- _EXERCISE AIM_
All lines from the one with "Open the 出场状态" through the close of the records below are to be set down exactly, and no others.

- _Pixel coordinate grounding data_
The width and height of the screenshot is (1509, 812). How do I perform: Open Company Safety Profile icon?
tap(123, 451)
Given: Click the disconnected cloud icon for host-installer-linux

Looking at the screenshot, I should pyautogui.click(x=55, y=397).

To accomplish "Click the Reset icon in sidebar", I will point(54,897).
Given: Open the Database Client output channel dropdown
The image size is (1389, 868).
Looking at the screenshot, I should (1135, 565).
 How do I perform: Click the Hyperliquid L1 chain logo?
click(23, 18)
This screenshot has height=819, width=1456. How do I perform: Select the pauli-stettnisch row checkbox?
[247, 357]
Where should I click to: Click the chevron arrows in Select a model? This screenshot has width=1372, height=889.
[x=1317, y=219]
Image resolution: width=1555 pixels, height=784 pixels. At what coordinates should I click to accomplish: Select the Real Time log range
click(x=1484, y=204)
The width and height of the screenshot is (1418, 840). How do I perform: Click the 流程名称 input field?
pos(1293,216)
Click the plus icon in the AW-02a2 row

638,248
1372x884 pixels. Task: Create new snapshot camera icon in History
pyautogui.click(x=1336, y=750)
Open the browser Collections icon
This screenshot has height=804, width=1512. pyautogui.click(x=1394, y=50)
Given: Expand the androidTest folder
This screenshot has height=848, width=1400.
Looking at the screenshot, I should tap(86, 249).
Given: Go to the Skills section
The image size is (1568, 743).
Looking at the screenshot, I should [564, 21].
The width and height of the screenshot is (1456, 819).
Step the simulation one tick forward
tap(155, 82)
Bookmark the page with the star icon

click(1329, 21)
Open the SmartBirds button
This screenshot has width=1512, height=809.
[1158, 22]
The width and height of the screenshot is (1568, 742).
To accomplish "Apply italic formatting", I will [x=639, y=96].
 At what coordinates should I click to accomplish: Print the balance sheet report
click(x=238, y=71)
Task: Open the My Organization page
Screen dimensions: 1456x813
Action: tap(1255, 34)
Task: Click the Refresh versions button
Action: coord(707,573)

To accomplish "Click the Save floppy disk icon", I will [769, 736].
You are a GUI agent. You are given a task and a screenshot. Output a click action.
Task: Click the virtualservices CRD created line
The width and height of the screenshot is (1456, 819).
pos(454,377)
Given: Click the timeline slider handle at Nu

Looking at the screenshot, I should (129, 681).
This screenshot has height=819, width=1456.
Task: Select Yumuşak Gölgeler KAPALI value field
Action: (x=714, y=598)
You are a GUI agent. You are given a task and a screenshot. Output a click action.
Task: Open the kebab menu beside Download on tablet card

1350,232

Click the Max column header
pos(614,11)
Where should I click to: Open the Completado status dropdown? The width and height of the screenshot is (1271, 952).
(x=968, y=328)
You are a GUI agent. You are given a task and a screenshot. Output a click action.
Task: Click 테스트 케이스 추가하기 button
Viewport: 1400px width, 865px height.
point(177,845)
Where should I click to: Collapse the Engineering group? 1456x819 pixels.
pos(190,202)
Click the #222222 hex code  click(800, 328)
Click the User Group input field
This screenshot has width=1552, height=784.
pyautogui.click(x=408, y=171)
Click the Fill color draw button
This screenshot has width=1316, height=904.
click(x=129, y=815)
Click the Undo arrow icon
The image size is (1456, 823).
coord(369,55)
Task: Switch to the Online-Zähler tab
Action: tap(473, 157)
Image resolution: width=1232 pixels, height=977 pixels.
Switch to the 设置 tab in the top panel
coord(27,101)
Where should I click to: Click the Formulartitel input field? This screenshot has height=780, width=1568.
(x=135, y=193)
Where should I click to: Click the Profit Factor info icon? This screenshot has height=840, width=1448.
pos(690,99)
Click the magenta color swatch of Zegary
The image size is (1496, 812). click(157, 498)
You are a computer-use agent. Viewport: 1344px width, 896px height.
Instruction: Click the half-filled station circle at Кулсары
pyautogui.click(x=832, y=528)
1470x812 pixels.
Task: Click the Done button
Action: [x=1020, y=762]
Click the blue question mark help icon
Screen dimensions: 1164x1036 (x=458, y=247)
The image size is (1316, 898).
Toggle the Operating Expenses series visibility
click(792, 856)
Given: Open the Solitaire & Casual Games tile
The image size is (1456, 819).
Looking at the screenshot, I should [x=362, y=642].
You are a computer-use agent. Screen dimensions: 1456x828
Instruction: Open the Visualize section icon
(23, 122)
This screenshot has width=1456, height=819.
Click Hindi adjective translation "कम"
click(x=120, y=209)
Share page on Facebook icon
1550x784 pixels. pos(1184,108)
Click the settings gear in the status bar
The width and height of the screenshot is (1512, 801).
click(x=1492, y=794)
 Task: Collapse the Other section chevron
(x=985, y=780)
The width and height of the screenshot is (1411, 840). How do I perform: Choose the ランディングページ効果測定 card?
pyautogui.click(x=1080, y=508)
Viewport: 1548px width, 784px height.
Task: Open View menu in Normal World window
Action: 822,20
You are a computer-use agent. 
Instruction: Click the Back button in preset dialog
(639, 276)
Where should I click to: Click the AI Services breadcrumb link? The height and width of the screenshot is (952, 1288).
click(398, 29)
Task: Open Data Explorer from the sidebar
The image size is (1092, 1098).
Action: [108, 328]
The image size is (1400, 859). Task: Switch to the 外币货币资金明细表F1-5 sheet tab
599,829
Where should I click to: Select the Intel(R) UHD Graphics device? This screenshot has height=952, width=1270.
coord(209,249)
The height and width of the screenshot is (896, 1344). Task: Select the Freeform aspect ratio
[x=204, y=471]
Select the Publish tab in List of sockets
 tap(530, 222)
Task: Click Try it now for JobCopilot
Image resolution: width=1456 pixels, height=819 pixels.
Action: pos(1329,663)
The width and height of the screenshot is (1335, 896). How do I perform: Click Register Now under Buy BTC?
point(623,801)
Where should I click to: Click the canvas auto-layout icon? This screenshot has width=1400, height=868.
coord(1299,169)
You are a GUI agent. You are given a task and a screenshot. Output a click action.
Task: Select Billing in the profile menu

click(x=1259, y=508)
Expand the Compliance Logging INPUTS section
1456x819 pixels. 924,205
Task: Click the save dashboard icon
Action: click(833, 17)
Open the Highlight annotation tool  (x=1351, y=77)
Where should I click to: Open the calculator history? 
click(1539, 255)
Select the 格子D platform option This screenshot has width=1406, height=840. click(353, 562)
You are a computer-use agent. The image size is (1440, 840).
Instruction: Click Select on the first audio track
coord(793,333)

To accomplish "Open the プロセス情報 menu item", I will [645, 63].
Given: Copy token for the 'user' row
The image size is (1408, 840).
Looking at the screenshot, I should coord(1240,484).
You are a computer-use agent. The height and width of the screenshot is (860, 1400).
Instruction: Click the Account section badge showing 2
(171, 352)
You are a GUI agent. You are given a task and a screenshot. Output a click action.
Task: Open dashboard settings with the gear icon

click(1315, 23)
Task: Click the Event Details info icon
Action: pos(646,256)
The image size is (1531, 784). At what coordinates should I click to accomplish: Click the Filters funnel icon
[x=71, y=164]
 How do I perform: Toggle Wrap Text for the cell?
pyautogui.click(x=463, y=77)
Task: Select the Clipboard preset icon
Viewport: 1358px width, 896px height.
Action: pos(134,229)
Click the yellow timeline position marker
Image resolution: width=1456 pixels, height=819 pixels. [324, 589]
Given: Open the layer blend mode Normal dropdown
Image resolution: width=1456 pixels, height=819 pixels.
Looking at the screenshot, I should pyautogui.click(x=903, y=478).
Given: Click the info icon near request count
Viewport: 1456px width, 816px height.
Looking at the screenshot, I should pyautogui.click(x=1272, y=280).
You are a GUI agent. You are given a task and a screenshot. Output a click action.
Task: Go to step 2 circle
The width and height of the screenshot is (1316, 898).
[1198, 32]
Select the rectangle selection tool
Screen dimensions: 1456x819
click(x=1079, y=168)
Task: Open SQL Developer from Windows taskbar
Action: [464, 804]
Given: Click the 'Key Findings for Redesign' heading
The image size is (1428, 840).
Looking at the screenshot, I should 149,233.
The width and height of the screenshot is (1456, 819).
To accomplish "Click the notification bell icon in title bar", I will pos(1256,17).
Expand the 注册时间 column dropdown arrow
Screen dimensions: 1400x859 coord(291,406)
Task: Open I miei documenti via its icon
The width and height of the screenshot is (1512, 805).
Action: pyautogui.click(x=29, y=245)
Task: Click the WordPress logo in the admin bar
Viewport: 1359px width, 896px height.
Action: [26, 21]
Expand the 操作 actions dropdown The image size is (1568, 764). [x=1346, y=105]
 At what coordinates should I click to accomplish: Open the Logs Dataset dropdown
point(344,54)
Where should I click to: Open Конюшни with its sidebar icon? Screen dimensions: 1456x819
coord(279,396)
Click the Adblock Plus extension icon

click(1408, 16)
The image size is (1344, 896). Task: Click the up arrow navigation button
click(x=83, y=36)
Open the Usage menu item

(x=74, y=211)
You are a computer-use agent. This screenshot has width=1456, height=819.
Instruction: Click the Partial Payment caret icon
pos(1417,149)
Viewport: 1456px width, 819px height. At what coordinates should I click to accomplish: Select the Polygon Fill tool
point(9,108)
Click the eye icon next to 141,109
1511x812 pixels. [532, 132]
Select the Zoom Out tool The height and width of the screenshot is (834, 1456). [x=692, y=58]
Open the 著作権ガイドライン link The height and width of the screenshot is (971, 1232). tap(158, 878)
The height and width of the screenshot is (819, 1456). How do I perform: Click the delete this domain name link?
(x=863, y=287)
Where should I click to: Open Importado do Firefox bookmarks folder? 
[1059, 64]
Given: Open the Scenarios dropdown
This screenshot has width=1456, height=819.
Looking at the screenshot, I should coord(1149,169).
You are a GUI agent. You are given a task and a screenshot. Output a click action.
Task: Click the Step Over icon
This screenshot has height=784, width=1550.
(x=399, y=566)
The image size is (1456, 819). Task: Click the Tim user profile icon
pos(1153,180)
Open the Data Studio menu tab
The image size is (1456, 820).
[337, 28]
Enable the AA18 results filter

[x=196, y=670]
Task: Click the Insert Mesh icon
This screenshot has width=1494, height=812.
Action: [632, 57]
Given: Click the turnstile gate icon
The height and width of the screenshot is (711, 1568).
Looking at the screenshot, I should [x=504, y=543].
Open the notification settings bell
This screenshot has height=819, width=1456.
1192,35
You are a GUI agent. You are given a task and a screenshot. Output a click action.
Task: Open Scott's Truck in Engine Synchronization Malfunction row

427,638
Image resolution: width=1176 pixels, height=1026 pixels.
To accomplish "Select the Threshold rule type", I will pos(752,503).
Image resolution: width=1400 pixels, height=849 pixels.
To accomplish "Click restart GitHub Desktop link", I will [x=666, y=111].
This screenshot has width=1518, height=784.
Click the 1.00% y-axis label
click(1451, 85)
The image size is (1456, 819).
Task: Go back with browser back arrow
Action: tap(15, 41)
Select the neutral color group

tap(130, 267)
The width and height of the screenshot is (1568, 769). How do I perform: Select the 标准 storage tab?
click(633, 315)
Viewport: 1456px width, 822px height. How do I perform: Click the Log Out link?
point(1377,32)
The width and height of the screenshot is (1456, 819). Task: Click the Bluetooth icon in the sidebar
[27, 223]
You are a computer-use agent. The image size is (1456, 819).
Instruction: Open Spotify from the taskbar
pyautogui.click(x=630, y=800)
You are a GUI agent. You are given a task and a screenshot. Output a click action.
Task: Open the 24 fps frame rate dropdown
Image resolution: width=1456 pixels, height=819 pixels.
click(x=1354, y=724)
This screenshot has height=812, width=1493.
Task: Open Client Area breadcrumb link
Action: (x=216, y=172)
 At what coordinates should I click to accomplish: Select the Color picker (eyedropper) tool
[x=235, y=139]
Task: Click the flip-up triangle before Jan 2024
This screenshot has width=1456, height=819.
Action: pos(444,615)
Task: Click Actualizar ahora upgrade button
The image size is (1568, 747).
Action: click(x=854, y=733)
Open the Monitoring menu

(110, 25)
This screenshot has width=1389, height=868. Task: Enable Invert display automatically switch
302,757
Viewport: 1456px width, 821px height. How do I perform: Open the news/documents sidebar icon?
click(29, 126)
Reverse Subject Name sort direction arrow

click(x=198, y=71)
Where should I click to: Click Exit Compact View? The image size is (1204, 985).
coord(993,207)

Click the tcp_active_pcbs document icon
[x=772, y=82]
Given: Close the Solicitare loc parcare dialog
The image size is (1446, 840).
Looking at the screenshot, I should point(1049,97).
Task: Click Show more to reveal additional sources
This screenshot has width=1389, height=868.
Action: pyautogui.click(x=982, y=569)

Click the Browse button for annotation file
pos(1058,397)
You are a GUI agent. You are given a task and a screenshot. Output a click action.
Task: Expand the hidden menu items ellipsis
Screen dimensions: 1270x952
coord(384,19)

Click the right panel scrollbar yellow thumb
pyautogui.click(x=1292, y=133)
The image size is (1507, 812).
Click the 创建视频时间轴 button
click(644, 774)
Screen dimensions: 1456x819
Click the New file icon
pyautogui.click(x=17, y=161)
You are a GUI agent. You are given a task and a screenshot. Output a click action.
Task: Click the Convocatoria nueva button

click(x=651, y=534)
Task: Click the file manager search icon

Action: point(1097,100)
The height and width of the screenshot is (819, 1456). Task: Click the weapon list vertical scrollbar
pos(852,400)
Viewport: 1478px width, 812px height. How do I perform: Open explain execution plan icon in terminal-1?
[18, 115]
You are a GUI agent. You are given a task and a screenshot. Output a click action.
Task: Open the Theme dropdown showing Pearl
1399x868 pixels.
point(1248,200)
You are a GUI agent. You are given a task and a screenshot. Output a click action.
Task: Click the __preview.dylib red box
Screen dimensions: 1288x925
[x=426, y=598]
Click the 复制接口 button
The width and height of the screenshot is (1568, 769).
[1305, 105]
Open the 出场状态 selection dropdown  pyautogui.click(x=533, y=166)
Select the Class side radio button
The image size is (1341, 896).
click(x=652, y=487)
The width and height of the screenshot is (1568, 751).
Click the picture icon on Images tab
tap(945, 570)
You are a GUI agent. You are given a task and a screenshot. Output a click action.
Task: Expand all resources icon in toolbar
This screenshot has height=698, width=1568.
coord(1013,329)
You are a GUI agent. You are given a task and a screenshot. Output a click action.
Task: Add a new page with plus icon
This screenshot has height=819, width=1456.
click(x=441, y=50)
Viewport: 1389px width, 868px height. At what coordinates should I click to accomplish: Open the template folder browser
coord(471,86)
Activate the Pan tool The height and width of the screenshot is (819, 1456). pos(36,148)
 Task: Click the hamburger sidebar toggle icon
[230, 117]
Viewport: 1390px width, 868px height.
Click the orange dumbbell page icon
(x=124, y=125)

- _COMPLETED EXERCISE_
Open the 出场状态 selection dropdown  pyautogui.click(x=533, y=166)
Select the Class side radio button
The image size is (1341, 896).
click(x=652, y=487)
The width and height of the screenshot is (1568, 751).
Click the picture icon on Images tab
tap(945, 570)
You are a GUI agent. You are given a task and a screenshot. Output a click action.
Task: Expand all resources icon in toolbar
This screenshot has height=698, width=1568.
coord(1013,329)
You are a GUI agent. You are given a task and a screenshot. Output a click action.
Task: Add a new page with plus icon
This screenshot has height=819, width=1456.
click(x=441, y=50)
Viewport: 1389px width, 868px height. At what coordinates should I click to accomplish: Open the template folder browser
coord(471,86)
Activate the Pan tool The height and width of the screenshot is (819, 1456). pos(36,148)
 Task: Click the hamburger sidebar toggle icon
[230, 117]
Viewport: 1390px width, 868px height.
Click the orange dumbbell page icon
(x=124, y=125)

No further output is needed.